Sindicatos da CGTP e UGT ensaiam convergência inédita fora das centrais
São 19 das mais importantes estruturas representativas dos trabalhadores – dos têxteis aos professores, dos médicos aos estivadores – e querem defender a Segurança Social pública apesar do clima de “divisão” no movimento sindical.
Há vários meses que os encontros decorriam, mas só no último dia 14 de Fevereiro, numa reunião no Sindicato dos Trabalhadores dos Transportes (SITRA), no Largo do Corpo Santo, em Lisboa, é que os sindicatos avançaram. Um conjunto de estruturas afectas à CGTP e à UGT, e várias outras, independentes, decidiram realizar um encontro “em defesa da Segurança Social pública”, à revelia das confederações lideradas por Carlos Silva e Arménio Carlos. Pode parecer pouco, mas é a primeira vez que acontece em Portugal, garantem os sindicalistas, desde que existem duas centrais sindicais.
No próximo sábado, 5 de Abril, na Escola Secundária de Camões, em Lisboa, quase 38 anos depois da cisão na CTP, que levou à fundação da UGT, vai ser tentada uma “unidade na acção”, para algo mais do que o protesto. É um “acto de ousadia e tem um significado político importante”, garante o politólogo André Freire.
Estes 19 sindicatos que promovem o encontro discutiram, durante vários meses, a possibilidade de juntar as duas centrais na organização deste encontro. No início era essa a sua intenção, uma vez que consideravam “desejável” envolver as duas cúpulas no debate. Chegaram à conclusão que isso seria impossível. A “diferença de opiniões” prevalece entre as direcções da CGTP e da UGT, adianta Carlos Trindade, um dos organizadores.
Outro dos organizadores, António Avelãs, do Sindicato dos Professores da Grande Lisboa, explica que as duas centrais foram formalmente convidadas a associarem-se ao encontro, “mas não deram resposta”. Os dois secretários-gerais, Arménio Carlos, da CGTP, e Carlos Silva, da UGT, recusaram estar presentes na conferência. O mesmo aconteceu com alguns sindicatos. Um deles, o dos trabalhadores da Caixa Geral de Depósitos, chegou a envolver-se na preparação da conferência mas, à última hora, recuou.
“Houve alguma tensão”, sobretudo na CGTP, admite Carlos Trindade, “mas apesar de tudo disseram-nos que respeitavam a capacidade de iniciativa destes sindicatos”.
As divergências entre as duas centrais são bem conhecidas. Mas Tiago Fernandes, professor de Ciência Política na Universidade Nova de Lisboa, acredita que a crise actual pode levar “a uma reconfiguração” das velhas clivagens que sempre se traduziram, no movimento sindical, a uma aliança do PS com o PSD (UGT) e a uma oposição maioritariamente comunista (CGTP). “Com a deslocação do PSD para a direita”, continua Tiago Fernandes, “abre-se um espaço de entendimento entre a esquerda”.
Sinais disso são as recentes declarações do líder da UGT sobre a continuidade do diálogo da central com o Governo: “Não faz sentido continuarmos a manifestar disponibilidade para discutir, para dialogar e para irmos para a concertação quando da parte do Governo não há uma clara intenção ou, pelo menos, uma total disponibilidade de abertura.”

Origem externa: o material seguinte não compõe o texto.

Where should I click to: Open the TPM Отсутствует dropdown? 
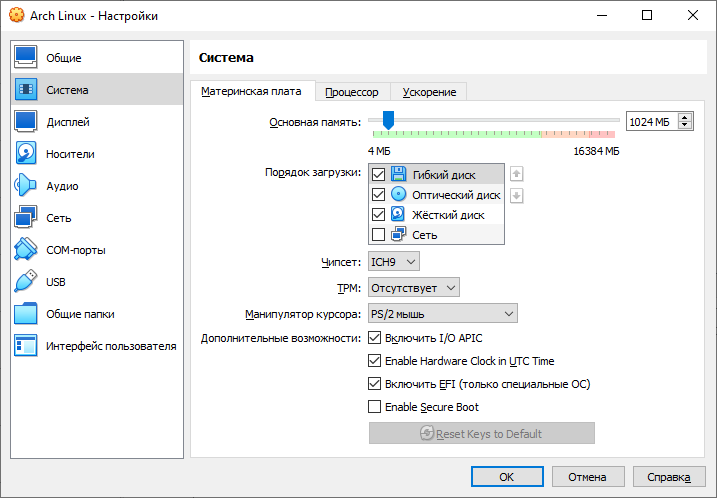(414, 288)
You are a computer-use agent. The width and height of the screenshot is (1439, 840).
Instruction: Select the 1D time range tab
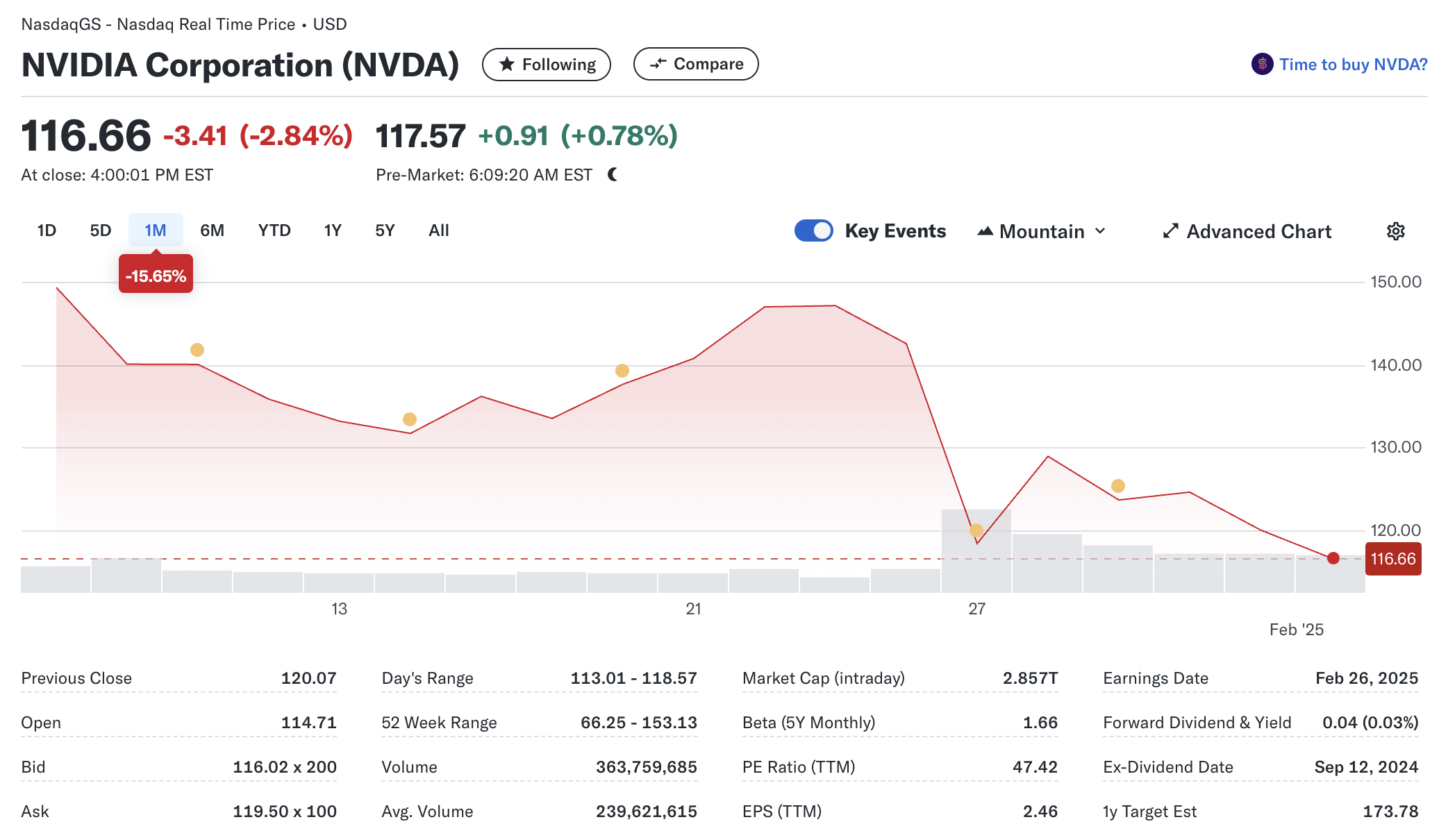47,230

André Freire acrescenta que o “desequilíbrio no sistema partidário, em que a esquerda se mostra incapaz de cooperar, tem uma tradução no movimento sindical. Essa divisão explica-se por razões históricas e teve aspectos positivos. Mas o desentendimento enfraquece o movimento dos trabalhadores e bloqueia a existência de alternativas.”

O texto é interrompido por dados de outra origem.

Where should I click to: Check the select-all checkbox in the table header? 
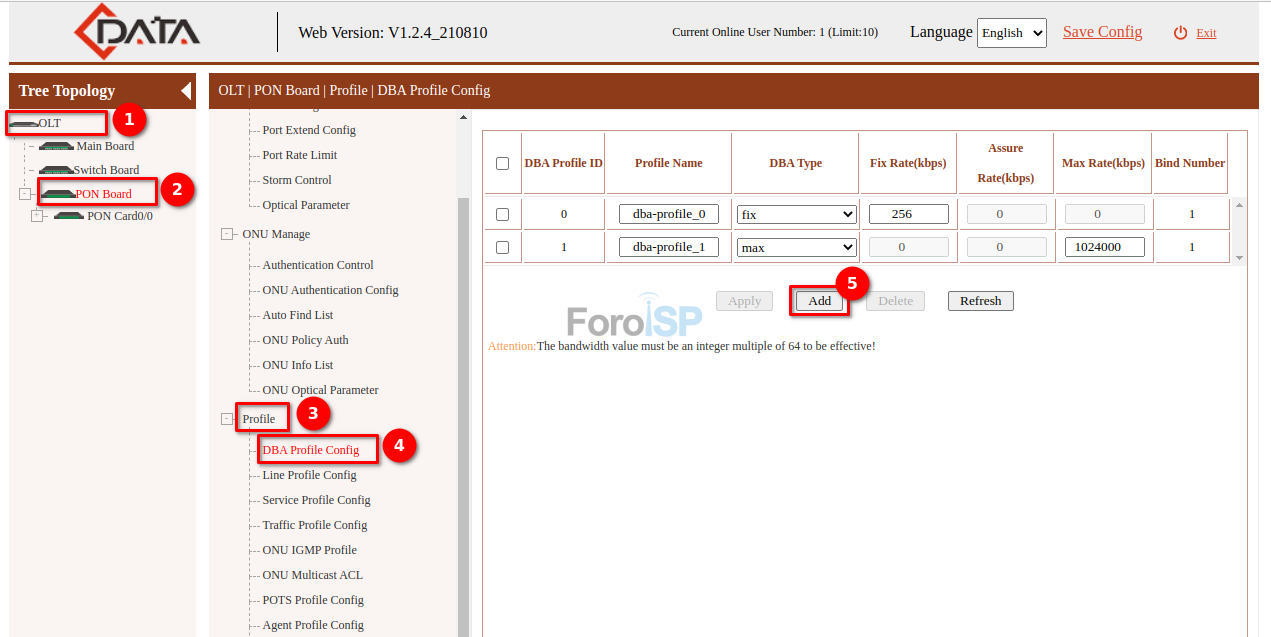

Neste grupo estão sindicalistas de várias origens: PCP, PS, Bloco, e outros que também estão ligados a experiências de “reconfiguração” política, como o Congresso Democrático das Alternativas.

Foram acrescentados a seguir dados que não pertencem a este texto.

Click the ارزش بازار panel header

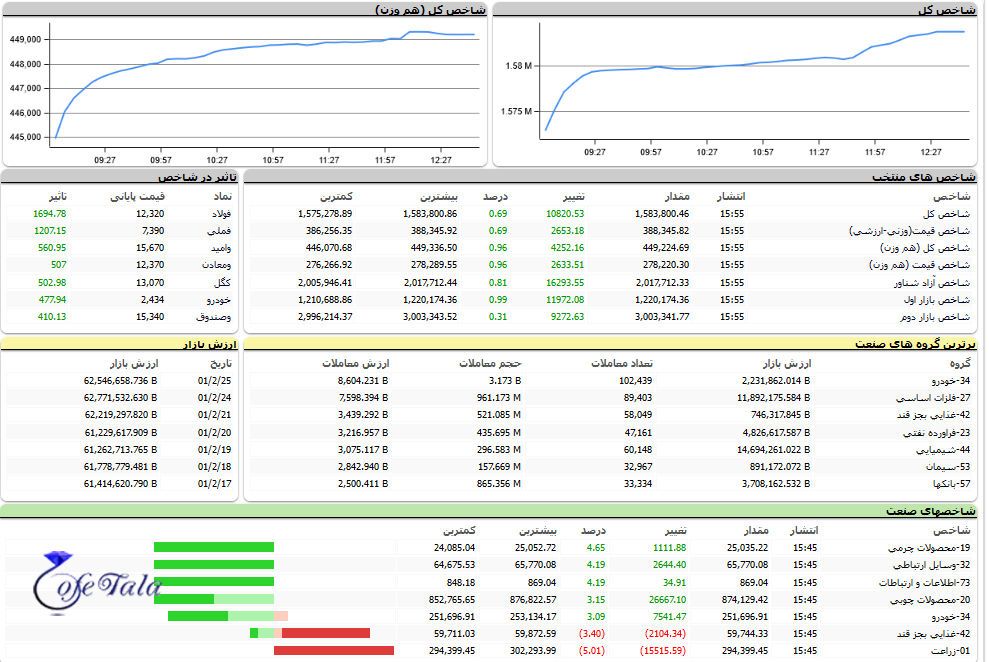click(x=207, y=343)
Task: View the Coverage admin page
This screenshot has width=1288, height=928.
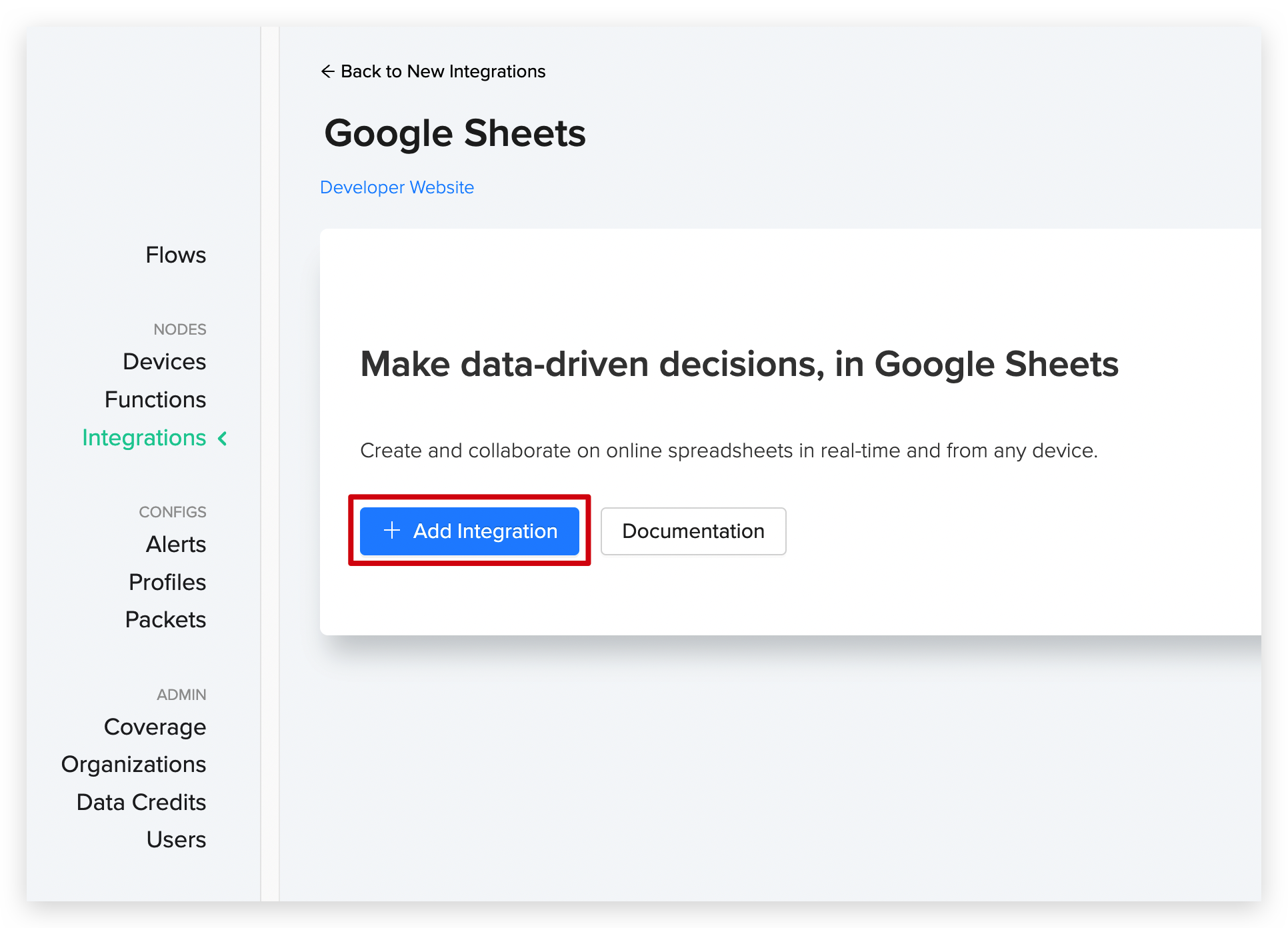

O que estes 19 sindicatos concluem é que pelo menos na defesa da Segurança Social pública “a divisão não faz sentido”, destaca António Avelãs. Neste tema, “os sindicatos têm a obrigação de estar juntos”. Carlos Trindade garante que é isso que as bases reclamam: “O que as pessoas querem é união e convergência. Por isso assumimos esta iniciativa.”
“Não temos a pretensão, nem queremos, anular as diferenças entre as centrais; nem queremos caminhar para uma fusão entre elas”, esclarece Avelãs. Trata-se apenas de “recuperar o atraso perdido” numa questão “central” para os trabalhadores: pensões e Segurança Social.